Was bedeutet Testierfähigkeit?

Vom Erblasser benachteiligte Familienmitglieder, die ein Testament nicht akzeptieren wollen, stellen nach dem Erbfall immer wieder die Behauptung auf, dass „das Testament unwirksam ist, weil der Erblasser testierunfähig gewesen sei“. Bernhard F. Klinger, Fachanwalt für Erbrecht in München, weist daraufhin, dass der Nachweis einer Geschäftsunfähigkeit schwer zu führen ist. Bloße Behauptungen „ins Baue hinein“ werden von den Gerichten nicht weiter verfolgt.

Folgende Fallgruppen können nach der Rechtsprechung zu einer Testierunfähigkeit führen:

  • Arteriosklerose
  • Degenerative Demenz (Demenz vom Alzheimertyp)
  • Senile Demenz
  • Demenz bei Parkinson-Syndrom
  • Muskuläre Demenz
  • Depressionen mit manischen Vorstellungen
  • Paranoide Wahnvorstellungen
  • Psychotische Wahnvorstellungen
  • Hirnorganische Syndrome
  • Manisch-depressives Irresein
  • Schizophrene Psychosen

Im Einzelfall müssen diese Krankheitsbilder aber in enger Abstimmung zwischen einem Fachanwalt für Erbrecht und einem Neurologen ermittelt werden.

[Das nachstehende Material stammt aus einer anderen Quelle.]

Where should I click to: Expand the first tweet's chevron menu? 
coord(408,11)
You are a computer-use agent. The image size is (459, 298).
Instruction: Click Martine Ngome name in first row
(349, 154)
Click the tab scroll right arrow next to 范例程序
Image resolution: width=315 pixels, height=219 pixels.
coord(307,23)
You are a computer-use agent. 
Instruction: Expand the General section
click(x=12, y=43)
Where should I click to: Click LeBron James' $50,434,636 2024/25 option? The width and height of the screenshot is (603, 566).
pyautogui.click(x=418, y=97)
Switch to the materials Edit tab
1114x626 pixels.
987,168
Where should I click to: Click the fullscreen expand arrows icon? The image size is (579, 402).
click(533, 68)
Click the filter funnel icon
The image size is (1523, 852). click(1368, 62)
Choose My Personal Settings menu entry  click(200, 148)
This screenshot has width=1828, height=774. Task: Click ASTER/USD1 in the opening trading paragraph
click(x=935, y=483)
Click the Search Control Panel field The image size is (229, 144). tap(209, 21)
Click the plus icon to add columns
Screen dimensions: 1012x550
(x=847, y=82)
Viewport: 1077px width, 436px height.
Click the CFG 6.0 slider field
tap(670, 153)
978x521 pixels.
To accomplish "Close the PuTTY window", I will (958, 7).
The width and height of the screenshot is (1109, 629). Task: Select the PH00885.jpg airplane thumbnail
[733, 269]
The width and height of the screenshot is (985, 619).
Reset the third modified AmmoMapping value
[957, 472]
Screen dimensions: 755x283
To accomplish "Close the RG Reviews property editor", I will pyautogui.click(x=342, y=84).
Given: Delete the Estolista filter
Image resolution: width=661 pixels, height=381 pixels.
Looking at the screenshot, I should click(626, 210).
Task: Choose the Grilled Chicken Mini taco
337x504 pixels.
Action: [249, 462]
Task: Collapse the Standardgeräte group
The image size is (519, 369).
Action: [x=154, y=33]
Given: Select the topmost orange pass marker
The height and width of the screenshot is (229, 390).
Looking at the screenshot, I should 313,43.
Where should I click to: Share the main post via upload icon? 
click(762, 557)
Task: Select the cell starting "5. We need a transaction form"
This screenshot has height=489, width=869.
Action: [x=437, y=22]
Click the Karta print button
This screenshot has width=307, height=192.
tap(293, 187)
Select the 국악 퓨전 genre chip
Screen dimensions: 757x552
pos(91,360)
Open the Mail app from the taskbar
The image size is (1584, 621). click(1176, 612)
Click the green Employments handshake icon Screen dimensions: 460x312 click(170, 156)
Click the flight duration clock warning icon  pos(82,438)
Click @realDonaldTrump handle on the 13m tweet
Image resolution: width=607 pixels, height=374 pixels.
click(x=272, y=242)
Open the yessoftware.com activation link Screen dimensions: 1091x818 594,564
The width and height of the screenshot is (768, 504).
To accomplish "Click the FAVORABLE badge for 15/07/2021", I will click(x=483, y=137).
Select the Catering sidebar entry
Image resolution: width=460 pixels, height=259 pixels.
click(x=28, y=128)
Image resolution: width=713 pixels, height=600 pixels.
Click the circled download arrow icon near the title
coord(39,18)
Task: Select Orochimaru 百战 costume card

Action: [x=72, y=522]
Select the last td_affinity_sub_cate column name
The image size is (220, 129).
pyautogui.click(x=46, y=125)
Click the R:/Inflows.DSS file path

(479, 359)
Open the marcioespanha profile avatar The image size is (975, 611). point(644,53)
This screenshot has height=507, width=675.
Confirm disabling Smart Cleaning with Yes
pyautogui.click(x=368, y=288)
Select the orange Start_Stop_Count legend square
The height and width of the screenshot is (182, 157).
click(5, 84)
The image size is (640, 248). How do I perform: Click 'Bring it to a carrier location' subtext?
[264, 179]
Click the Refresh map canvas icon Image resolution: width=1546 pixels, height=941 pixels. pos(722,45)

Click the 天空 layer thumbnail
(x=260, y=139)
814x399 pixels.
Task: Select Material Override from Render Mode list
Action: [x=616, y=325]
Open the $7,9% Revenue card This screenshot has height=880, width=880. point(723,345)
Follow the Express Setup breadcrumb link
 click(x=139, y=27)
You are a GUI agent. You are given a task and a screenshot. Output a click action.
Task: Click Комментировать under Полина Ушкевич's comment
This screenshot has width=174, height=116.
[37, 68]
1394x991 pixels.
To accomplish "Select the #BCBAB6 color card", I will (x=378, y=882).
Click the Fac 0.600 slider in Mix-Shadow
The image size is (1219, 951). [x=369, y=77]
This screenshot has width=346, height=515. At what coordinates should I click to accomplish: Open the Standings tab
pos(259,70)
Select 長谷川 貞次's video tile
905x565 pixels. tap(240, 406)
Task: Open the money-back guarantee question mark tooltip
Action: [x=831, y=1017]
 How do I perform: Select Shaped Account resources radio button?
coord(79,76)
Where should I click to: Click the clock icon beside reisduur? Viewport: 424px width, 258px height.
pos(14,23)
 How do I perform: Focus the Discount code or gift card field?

Folgende Krankheitsbilder führen nach der Rechtsprechung nicht ohne weiteres zur Annahme der Testierunfähigkeit; stets müssen hier noch weitere Umstände hinzukommen:

  • Epilepsie
  • Paranoid-halluzinatorisches Syndrom mit Wahnvorstellungen
  • Verwahrlosungstendenzen
  • Psychopathie
  • Alkohol- oder Rauschgiftabhängigkeit, es sei den, es wurde im Rauschzustand testiert
  • Alkoholbedingtes delirantes Syndrom
  • Querulatorische Veranlagung
  • Abnormes Persönlichkeitsbild
  • Auch eine zeitnahe, nach der Testamentserrichtung erfolgte Selbsttötung des Erblassers lässt noch nicht den Rückschluss auf seine Testierunfähigkeit zu.

Lichte Augenblicke

Sogenannte lichte Augenblicke, also Momente, bei denen ein grundsätzlich Testierunfähiger kurzzeitig bei der Testamentserrichtung testierfähig ist, sind denkbar, aber schwer nachweisbar.

Expertentipp:

Bernhard F. Klinger, Fachanwalt für Erbrecht in München, rät, ausreichende Beweismittel für die Testierfähigkeit des Erblassers sicherzustellen, für den Fall, dass nach Eintritt des Erbfalls auch nur geringste Zweifel von dritter Seite (z.B. von benachteiligten Angehörigen) geäußert werden könnten. Die Einholung eines schlichten ärztlichen Attestes durch den Allgemeinarzt genügt hierfür nicht. Vielmehr sollte die zeit- und kostenintensive fachärztliche Untersuchung durch einen Neurologen mit entsprechender Dokumentation in einem ausführlichen Gutachten vorgenommen werden. Die Begutachtung muss zeitnah zum Zeitpunkt der Testamentserrichtung erfolgen. Aussagen aus dem sozialen Umfeld des Erblassers (z.B. Angehörige, Pflegepersonal, Freunde) können zwar ergänzend hierzu eingeholt werden, genügen aber für sich alleine nicht, um nach dem Erbfall sicher den Nachweis der Testierfähigkeit führen zu können.